Two moments of non-elite partisans communicating to party elites of the right have seemed most meaningful to me since I last blogged.
First, the moment in the second US Republican debate where Jeb Bush claimed that his brother George W. "kept us safe", to which the wingnut audience at the Reagan Library burst out into unanimous applause. The idiocy of this assertion in the context of 9/11 and dozens of Benghazi-level embassy and consulate attacks is lost on these ideologues in their media bubble of epistemic closure, and the message to GOP elites is to ramp up the crazy because that's what gets the base excited. Thus we will probably get another government shutdown this year, with Congress in chaos and no competent candidate willing to grasp the poisoned gavel of the Speakership to replace the failed John Boehner.

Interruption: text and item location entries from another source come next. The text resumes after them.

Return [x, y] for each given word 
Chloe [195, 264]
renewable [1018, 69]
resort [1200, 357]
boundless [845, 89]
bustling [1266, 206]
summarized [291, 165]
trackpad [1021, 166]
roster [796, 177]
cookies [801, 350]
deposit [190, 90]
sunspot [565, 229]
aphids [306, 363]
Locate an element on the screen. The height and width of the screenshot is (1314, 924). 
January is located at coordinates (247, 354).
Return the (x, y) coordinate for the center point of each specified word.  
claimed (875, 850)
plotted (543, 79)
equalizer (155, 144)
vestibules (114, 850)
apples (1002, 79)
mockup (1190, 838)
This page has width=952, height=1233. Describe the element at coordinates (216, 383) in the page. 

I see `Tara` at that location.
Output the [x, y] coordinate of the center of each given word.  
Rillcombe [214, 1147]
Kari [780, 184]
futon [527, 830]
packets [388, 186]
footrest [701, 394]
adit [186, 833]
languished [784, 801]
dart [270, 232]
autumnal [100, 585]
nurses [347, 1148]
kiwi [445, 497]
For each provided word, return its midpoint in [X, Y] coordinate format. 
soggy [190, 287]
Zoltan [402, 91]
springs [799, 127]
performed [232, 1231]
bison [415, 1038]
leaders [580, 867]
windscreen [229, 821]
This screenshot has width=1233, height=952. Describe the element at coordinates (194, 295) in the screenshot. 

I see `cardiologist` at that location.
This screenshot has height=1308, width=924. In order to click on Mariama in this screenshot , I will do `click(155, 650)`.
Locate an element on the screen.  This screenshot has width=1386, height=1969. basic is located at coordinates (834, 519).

Second, the moment in the most recent Australian Liberal Party conference when Malcolm Turnbull rolled out a canned line that every Liberal leader runs with at such times, to the effect that the Liberal Party is superior to the other side because it doesn't have factions. The attending LNP hoi polloi - some of whom were the factional elites who installed him as Prime Minister in the party room, but most of whom were rank-and-file members aligned with one of the factions - laughed him down with a scornful tone. This gut reaction not only put a lie to Turnbull's bald statement, but signalled that we don't go for that sort of bullshit in this country, not even in right-wing politics.
The upshot of this is that the Republican Party is descending into the murky territory of actually being unfit to govern and an electoral majority of the public realising this truth, whereas the Liberal Party still has a hope of running the public sector without completely buggering it up. We tried the Third Way of Rudd-ism and it was found wanting in terms of implementation, allowing the Utopia-style APS bureaucracy to rise to the level of its incompetence in the absence of firm hands being on the departmental levers. Now we will give Turnbull the wheel and see if his brand of cheerful waffle managerialism masquerading as techno-wonkery can do any better.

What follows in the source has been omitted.